** begin Records for the task **

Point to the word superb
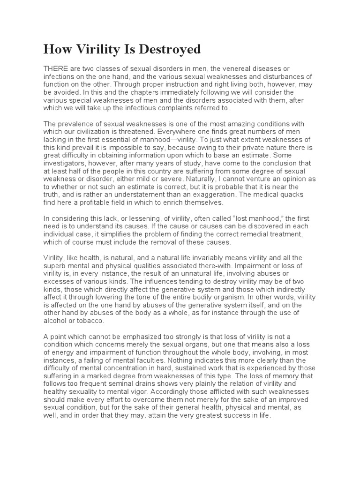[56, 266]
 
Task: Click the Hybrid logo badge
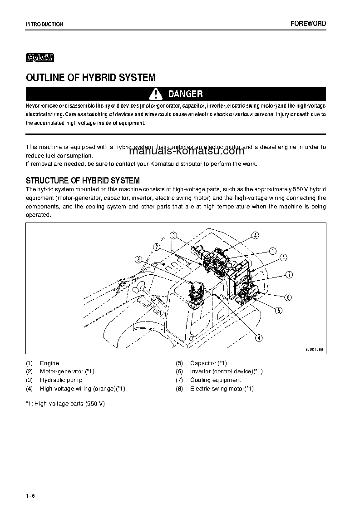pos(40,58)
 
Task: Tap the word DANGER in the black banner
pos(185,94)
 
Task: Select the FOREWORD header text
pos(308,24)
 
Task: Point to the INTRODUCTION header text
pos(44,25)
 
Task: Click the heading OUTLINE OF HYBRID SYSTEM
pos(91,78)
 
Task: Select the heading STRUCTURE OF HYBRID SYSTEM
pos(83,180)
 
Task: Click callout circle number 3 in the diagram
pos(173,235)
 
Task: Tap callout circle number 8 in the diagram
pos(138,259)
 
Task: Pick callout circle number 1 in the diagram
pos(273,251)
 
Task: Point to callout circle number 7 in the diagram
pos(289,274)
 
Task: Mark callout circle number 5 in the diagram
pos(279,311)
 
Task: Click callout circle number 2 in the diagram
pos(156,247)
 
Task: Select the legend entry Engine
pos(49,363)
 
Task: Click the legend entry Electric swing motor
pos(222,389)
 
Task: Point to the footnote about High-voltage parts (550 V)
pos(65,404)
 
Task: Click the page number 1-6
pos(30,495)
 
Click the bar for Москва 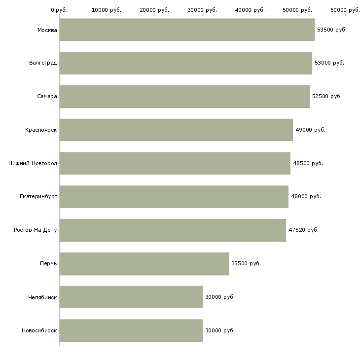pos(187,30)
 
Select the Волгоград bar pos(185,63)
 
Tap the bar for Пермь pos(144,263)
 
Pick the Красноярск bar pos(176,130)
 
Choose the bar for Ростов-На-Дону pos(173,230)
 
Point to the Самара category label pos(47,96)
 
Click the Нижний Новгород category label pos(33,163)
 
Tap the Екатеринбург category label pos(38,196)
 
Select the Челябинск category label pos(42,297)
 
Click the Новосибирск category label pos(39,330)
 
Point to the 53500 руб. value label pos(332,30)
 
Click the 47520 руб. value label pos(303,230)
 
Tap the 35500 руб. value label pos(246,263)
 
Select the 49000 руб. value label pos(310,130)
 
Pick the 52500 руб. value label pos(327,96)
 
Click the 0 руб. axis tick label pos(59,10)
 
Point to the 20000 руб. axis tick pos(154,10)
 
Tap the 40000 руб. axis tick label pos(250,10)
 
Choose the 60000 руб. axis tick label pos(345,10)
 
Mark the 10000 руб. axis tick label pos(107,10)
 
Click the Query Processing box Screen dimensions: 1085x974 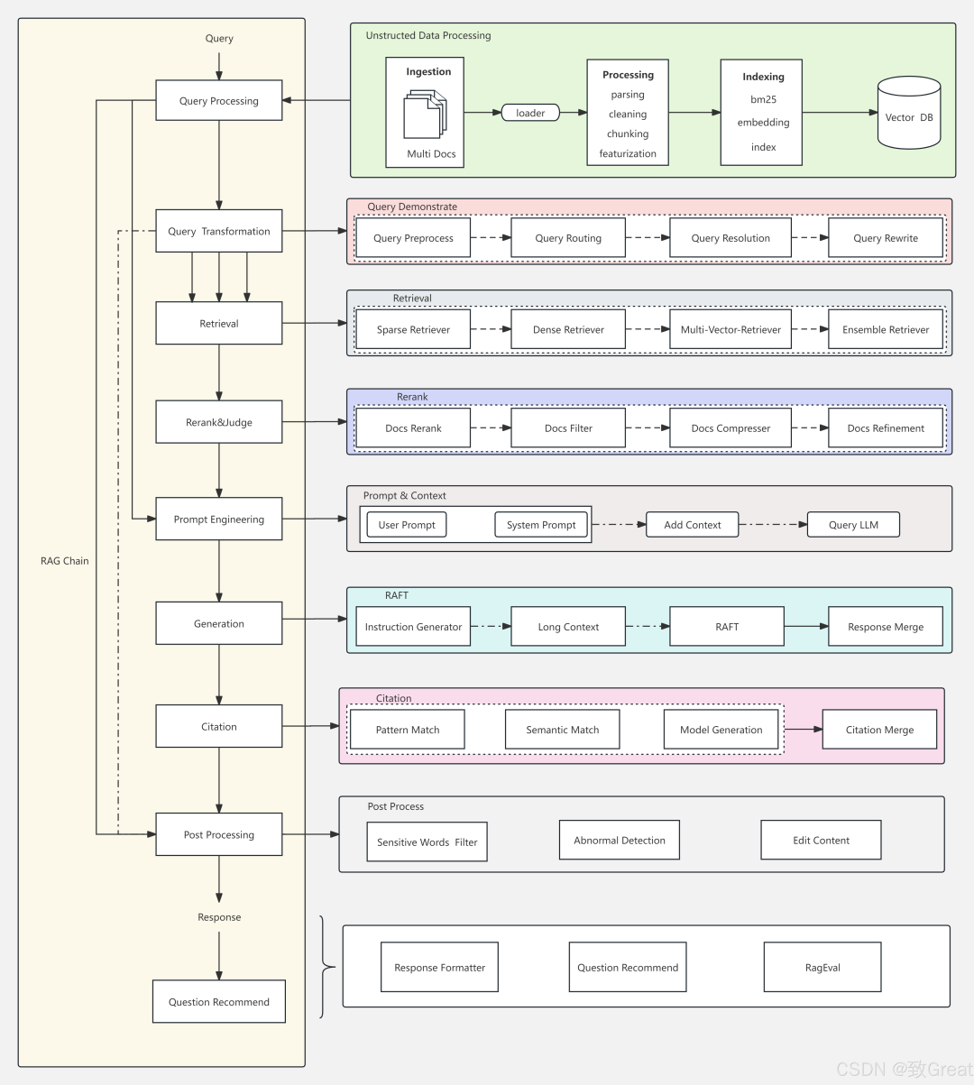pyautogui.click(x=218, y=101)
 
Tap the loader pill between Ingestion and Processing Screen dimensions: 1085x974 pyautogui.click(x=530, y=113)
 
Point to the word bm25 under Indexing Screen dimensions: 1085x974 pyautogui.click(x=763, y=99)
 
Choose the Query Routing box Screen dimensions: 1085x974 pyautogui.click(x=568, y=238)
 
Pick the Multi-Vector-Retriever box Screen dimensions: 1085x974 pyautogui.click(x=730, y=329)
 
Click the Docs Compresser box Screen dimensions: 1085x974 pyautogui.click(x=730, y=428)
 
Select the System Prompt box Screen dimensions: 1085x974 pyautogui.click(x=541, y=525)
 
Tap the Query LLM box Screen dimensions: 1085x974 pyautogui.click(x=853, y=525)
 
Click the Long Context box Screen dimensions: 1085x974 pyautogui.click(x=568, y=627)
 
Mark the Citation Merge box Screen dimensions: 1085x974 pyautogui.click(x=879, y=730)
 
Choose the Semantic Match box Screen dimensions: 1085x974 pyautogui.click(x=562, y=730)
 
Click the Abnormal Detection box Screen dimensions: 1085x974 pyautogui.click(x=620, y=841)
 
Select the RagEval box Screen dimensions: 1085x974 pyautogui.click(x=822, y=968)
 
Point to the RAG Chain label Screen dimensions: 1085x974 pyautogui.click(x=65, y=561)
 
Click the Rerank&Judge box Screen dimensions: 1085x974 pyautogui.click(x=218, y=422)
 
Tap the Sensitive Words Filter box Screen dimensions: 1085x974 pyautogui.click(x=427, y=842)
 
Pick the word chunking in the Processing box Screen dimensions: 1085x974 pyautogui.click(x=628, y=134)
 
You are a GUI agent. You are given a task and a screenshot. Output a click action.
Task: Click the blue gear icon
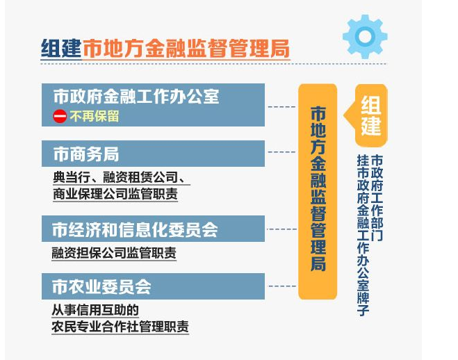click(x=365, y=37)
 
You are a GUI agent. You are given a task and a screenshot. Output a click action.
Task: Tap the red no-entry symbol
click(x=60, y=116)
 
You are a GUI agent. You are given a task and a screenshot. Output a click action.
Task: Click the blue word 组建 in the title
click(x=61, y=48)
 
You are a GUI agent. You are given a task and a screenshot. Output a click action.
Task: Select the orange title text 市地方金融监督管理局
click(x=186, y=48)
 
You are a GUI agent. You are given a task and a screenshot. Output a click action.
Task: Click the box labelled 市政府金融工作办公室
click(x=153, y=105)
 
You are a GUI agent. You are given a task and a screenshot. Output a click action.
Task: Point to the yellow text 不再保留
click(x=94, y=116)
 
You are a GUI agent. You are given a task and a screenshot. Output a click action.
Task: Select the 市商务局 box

** end Records for the task **

* Exercise task: List each line above that contains the word "Select". Case counts.

* Reply to the task:
Task: Select the FOREWORD header text
Task: Select the heading STRUCTURE OF HYBRID SYSTEM
Task: Select the legend entry Engine
Select the Волгоград bar pos(185,63)
Select the Челябинск category label pos(42,297)
Select the 49000 руб. value label pos(310,130)
Select the System Prompt box Screen dimensions: 1085x974 pyautogui.click(x=541, y=525)
Select the RagEval box Screen dimensions: 1085x974 pyautogui.click(x=822, y=968)
Task: Select the orange title text 市地方金融监督管理局
Task: Select the 市商务局 box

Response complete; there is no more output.